=== Exercise prompt ===
From the records below, copy verbatim every line starting at the line that contains "Viewport: 487px width, 499px" and ending at the last line of the records, with both ends included.

begin Provided records

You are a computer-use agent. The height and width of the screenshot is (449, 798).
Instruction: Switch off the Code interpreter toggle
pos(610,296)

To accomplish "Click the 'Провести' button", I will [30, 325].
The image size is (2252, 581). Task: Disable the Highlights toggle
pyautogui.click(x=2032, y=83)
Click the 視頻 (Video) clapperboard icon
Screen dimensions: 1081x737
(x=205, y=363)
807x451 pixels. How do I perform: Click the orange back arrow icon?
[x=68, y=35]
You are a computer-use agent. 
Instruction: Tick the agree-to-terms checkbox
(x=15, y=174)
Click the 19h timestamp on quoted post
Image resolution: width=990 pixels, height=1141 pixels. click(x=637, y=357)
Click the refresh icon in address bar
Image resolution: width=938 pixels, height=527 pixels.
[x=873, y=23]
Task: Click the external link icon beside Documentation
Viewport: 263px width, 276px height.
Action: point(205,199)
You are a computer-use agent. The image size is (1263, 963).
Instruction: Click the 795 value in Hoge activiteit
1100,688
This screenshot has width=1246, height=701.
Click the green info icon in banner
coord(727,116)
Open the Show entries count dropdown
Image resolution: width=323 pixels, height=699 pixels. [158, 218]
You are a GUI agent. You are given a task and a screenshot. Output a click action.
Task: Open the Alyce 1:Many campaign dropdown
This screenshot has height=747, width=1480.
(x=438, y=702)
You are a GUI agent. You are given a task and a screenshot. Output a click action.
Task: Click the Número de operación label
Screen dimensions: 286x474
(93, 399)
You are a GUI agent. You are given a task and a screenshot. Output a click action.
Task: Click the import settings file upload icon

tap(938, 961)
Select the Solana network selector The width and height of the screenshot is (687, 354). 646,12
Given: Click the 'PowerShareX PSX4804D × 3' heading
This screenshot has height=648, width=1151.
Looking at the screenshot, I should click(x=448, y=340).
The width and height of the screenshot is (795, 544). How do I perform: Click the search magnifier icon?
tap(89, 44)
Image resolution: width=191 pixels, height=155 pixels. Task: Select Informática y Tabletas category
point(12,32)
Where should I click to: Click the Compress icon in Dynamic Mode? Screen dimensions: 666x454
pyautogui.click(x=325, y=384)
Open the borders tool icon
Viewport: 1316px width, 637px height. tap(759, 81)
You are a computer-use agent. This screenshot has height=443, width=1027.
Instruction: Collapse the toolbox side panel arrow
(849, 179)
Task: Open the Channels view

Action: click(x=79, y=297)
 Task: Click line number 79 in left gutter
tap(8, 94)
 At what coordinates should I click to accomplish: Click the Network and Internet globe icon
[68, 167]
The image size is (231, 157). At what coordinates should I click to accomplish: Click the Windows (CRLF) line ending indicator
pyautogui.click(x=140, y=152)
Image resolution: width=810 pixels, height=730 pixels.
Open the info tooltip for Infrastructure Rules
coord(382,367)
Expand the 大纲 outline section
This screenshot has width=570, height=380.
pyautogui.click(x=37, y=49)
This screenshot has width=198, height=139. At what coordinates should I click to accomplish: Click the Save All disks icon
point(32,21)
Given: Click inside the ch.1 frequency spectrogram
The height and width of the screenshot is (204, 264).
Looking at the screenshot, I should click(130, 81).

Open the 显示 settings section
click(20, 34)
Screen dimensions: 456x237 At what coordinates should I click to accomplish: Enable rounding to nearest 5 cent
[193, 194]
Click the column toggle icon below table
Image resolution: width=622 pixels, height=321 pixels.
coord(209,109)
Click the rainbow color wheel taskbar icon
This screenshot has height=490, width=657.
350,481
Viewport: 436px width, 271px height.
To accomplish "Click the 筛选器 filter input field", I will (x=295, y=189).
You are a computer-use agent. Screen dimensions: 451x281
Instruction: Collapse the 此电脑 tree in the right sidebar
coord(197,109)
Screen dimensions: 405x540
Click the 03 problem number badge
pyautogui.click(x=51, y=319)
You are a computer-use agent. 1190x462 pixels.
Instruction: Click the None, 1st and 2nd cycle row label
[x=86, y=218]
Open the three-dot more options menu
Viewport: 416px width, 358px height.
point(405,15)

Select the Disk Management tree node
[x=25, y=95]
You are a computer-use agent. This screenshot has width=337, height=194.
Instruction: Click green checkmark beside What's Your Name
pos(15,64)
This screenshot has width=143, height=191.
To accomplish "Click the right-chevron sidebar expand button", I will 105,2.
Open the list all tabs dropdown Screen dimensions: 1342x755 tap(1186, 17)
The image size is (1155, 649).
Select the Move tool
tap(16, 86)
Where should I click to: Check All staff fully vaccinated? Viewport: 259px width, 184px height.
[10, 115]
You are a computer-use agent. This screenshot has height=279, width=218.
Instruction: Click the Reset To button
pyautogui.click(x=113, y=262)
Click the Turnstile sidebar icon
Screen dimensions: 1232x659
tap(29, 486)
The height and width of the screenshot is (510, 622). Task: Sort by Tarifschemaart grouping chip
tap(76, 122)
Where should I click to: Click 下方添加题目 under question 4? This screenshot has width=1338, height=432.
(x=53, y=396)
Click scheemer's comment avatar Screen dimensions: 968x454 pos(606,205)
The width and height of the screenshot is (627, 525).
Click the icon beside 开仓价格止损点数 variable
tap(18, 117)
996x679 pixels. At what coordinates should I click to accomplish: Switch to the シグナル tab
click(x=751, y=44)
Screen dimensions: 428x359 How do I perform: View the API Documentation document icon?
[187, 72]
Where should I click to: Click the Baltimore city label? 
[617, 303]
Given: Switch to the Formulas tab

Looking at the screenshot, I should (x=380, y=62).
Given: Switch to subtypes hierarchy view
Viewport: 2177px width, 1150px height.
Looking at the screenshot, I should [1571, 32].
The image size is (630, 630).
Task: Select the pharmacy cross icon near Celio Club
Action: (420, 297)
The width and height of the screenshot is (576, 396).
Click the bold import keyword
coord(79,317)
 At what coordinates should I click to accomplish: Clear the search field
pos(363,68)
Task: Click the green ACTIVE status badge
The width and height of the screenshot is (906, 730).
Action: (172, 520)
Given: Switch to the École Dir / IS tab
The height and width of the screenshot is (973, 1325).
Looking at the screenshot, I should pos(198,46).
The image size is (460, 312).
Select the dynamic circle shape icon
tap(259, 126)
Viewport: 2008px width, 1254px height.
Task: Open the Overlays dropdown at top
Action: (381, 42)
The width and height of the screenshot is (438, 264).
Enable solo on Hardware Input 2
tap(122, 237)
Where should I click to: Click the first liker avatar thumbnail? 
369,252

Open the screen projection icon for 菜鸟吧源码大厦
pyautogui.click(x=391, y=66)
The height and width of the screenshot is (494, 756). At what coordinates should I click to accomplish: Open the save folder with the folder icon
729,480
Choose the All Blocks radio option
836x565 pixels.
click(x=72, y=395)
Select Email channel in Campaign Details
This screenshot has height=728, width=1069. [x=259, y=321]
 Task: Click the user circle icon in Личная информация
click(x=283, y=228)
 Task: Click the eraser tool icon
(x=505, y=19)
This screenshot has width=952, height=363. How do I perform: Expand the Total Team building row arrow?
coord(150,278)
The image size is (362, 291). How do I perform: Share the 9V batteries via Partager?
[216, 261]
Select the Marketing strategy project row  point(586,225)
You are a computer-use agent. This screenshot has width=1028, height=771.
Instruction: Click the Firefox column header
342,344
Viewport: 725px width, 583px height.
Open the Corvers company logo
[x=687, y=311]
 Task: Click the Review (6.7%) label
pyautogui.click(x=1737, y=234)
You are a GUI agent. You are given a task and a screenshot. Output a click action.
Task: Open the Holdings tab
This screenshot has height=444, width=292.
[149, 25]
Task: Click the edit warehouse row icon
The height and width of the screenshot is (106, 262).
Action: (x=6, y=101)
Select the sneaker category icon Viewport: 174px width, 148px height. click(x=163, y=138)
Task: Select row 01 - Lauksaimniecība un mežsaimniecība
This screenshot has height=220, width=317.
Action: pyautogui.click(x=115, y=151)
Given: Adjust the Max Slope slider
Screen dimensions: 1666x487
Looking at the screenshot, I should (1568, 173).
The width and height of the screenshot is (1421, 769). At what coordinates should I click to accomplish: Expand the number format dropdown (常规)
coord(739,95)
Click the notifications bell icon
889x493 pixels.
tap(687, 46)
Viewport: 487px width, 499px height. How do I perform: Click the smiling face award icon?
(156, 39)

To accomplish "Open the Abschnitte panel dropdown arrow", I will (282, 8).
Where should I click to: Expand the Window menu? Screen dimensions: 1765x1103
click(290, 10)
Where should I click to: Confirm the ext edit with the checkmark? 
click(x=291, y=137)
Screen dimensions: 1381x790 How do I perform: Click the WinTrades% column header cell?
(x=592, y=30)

end Provided records

=== Solution to the problem ===
Viewport: 487px width, 499px height. How do I perform: Click the smiling face award icon?
(156, 39)

To accomplish "Open the Abschnitte panel dropdown arrow", I will (282, 8).
Where should I click to: Expand the Window menu? Screen dimensions: 1765x1103
click(290, 10)
Where should I click to: Confirm the ext edit with the checkmark? 
click(x=291, y=137)
Screen dimensions: 1381x790 How do I perform: Click the WinTrades% column header cell?
(x=592, y=30)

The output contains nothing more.